Tuesday, 4 October 2011

LE CORBUSIER TROPICALIZED: PALAPA PAVILION BY SANTIAGO BORJA AT VILLA SAVOYE













 

Sitio by Santiago Borja at Villa Savoye

Sitio is an intervention by Mexican artist Santiago Borja on Le Corbusier’s Villa Savoye, that takes as its starting point, the Villa’s present condition of deterritorialized and timeless cultural icon, as an object that floats in space and time, struggling with the possibility of becoming just a remarkable but empty shell.

The word Sitio put its emphasis in the concept of place, of anthropological site, a place that is symbolically determined. Is in this sense that Sitio proposes a multilayered reading of the different phenomena that surrounds and anchors the Villa Savoye, as a kind of plea for what we could call “anachronic contemporaneity”.

The main structure of Sitio is called Destinerrance and has been proposed by Santiago Borja for the Villa’s park. It has been conceived as the “unnatural” superposition of two palapas, a structure that pays homage to an ancient maya building tradition but that has been undertaken from a contemporary perspective.
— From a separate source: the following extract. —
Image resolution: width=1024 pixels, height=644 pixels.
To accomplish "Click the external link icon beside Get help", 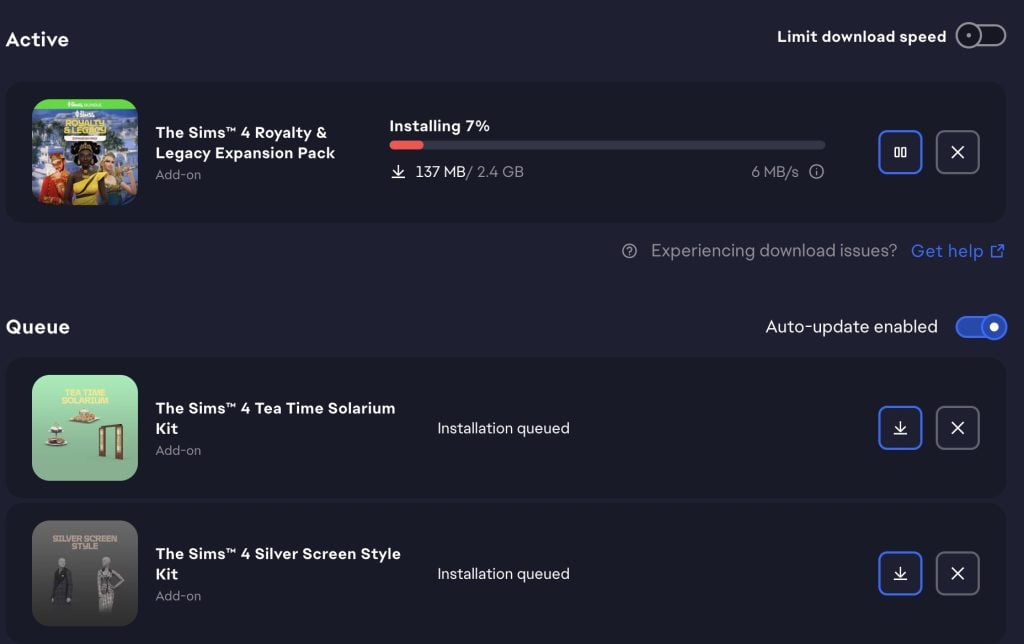I will pyautogui.click(x=997, y=251).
We could also say that Destinerrance takes its final form through an oblique quotation of Hadrian’s Pantheon in Rome, one of Le Corbusier’s favorites buildings.

Sitio is indeed haunted by a Warburgian spirit that will establish a spatial relationship, between two heterogeneous structures, in the one hand the Villa Savoye and in the other Destinerrance. This “Anachronic Montage” will highlight the formal similarities in between the two structures, which could also be seen through Warburg’s analysis of recurrent forms in statuary art, under the concept of “Pathosformel”, a kind of eternal renewal of forms or formulas of emotional style. So it will unveil the formal connections in between two different cultures through the use of imagination and subjective experience. They will question in a dialectic way the concept of habitat, of formal architectural language, and the selection of building materials and techniques regarding what we could call their “natural” context.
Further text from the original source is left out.